* [YOUR GOAL]: Where in the records does the word "dimensions" occur? Copy each line in which it does.

* [PROVIDED RECORDS]:

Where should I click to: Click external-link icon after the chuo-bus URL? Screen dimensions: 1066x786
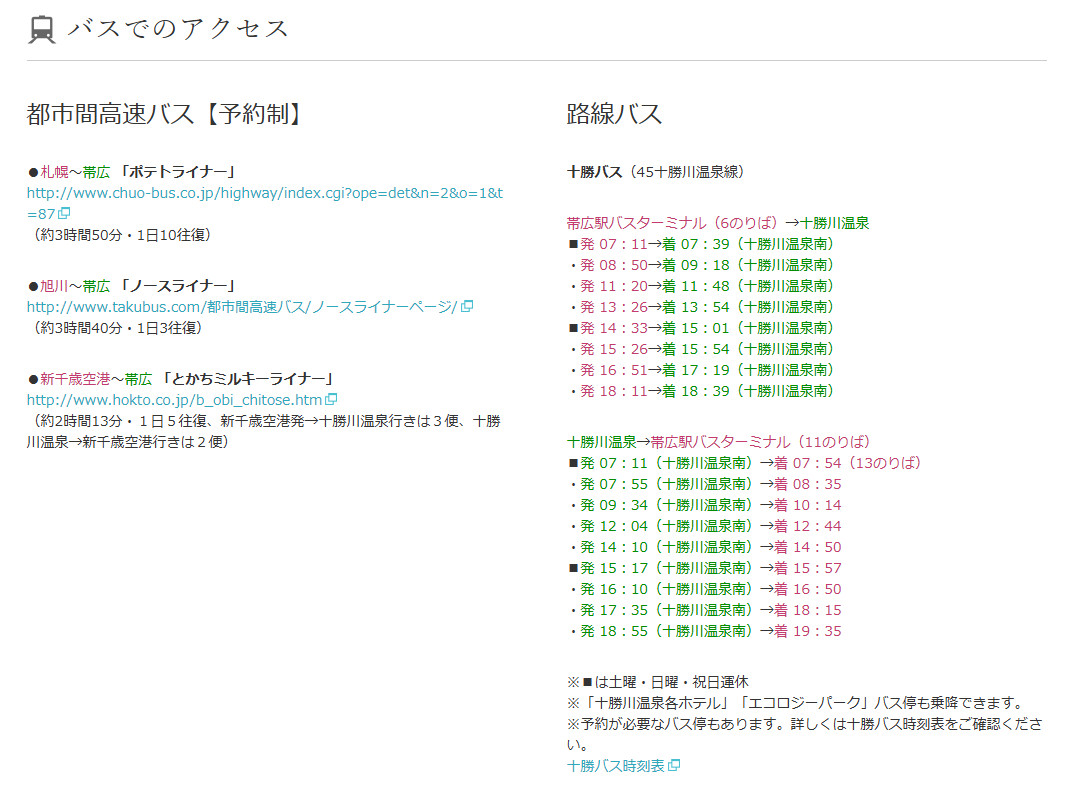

--

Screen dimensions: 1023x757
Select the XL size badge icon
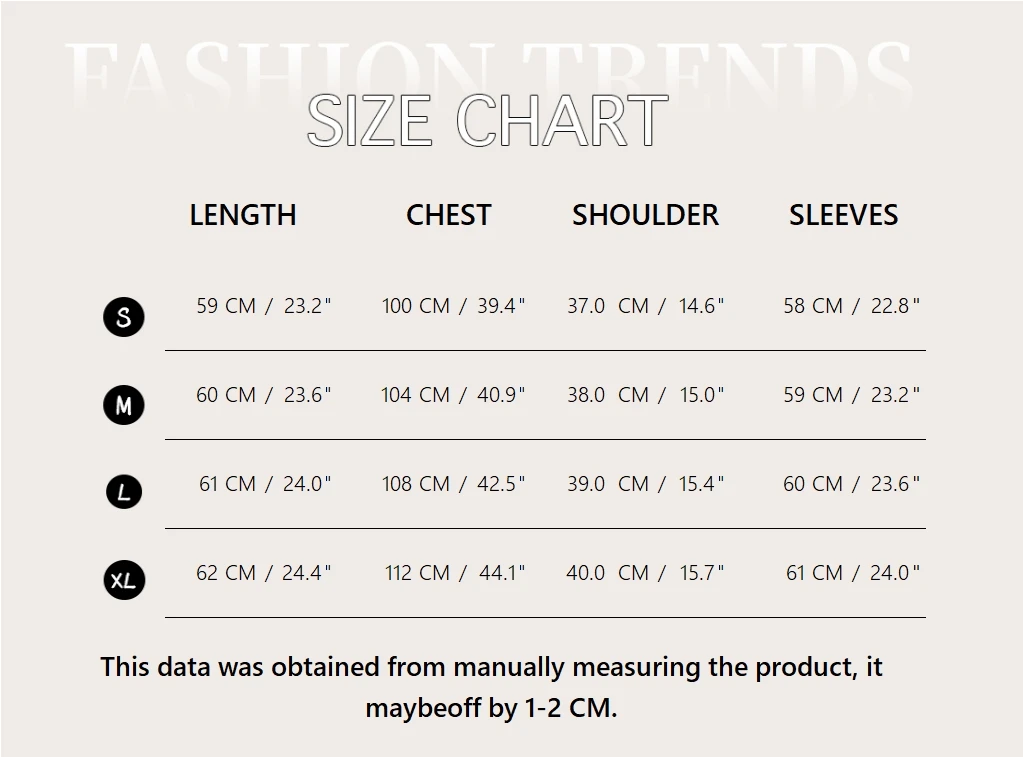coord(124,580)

* * *

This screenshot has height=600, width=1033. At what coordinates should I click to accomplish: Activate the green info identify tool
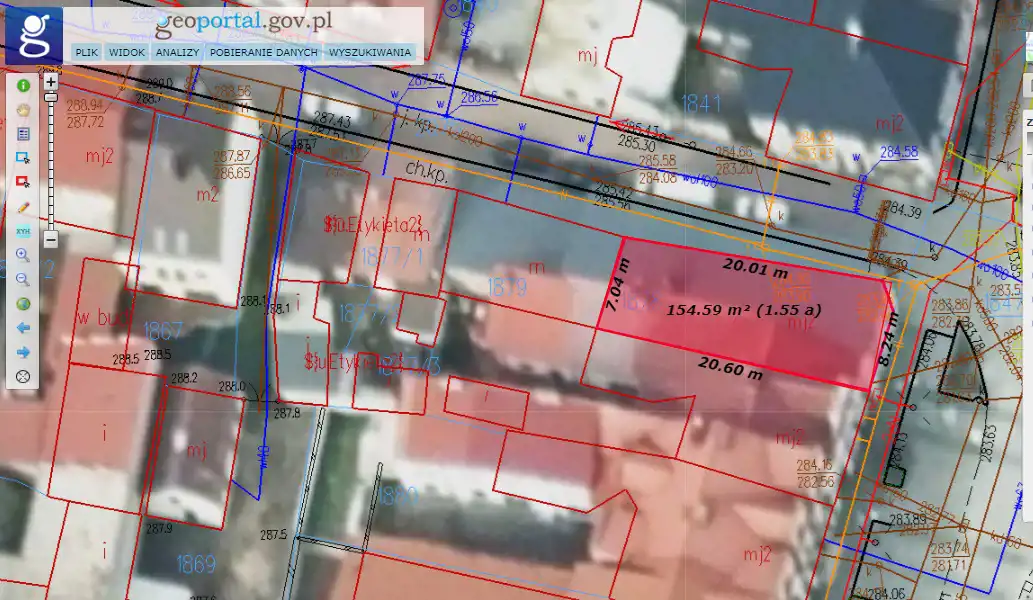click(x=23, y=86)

* [RESPONSE]:
Where should I click to: Click external-link icon after the chuo-bus URL? Screen dimensions: 1066x786
Screen dimensions: 1023x757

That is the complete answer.